What is required => List every art form that the article about Mazen's wartime art below names among his talents.

Document =>

During the 2006 Lebanon/Israel conflict, Mazen started his website kerblog to share the drawings inspired by the chaos unfolding around him and the anxiety building within him. For the first time cartooning- a solitary medium that normally relied on only his “mind and paper” - suddenly generated community feedback. Friends and family outside of Lebanon could get insight on what was happening as soon as Mazen posted his work online. Cartooning became a communicative performance. Over the course of the 34-day war, Mazen admittedly got very close with his drawings. It also allowed those outside Lebanon to get a more personal and intimate look into war beyond the newspapers and mass media accounts.

Drawing on Emotion

Mazen is an artist of many talents - cartoons, music, painting, performance, and installation art. He professes his work, and in particular his cartoons, is not inherently apolitical, but rather anti-war. And while art and music critics are inclined to associate his experimental sounds, his improvisational style, and untraditional methods to a much grandeur political or social statement, Mazen insists his work allows him to stay sane, counterbalance the horrors of war, and transpose his anger. He is not consciously producing war sounds in the industrial mechanics of his music, or delivering political statements in his edgy artwork. Nonetheless, his artistic methods invite the audience to contemplate the larger political and social context from which Mazen creates.

Stored data =>
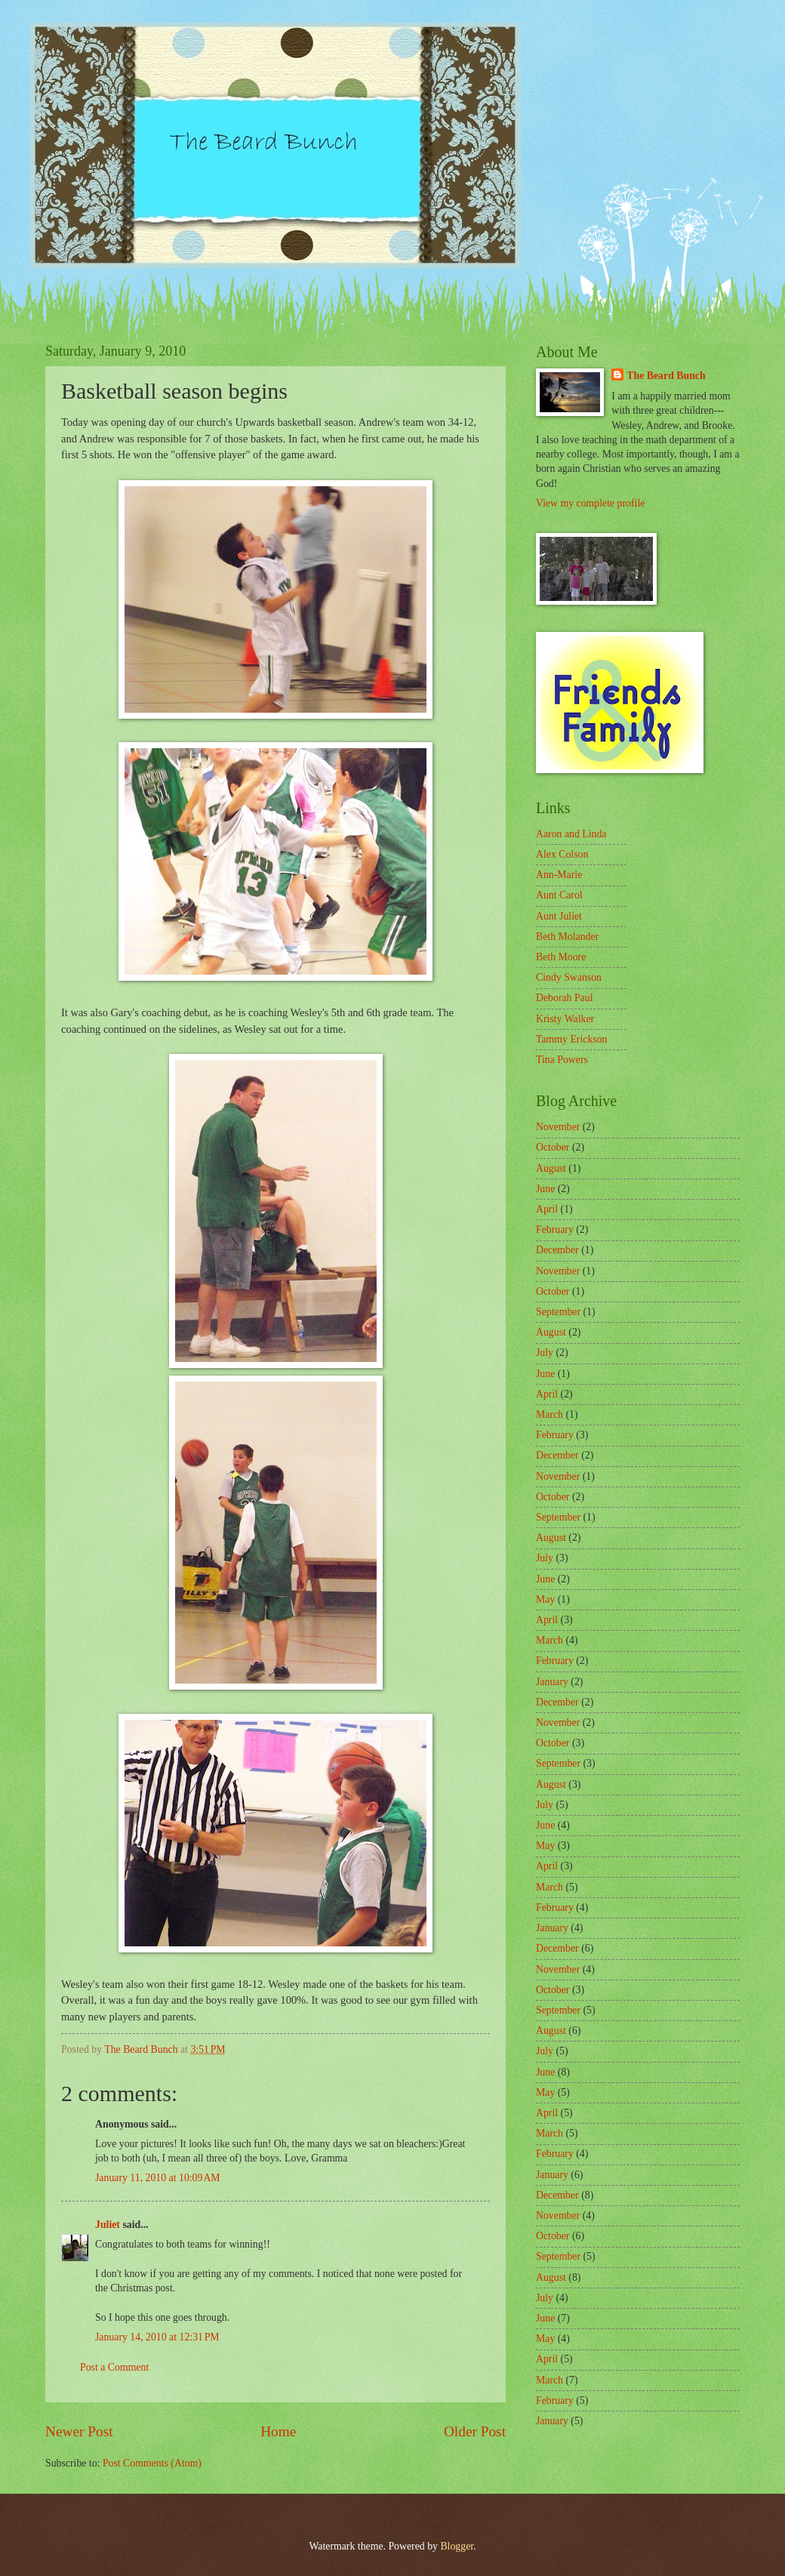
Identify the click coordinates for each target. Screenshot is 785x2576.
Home (278, 2431)
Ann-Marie (559, 874)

Response to this exercise => Cartoons, music, painting, performance, installation art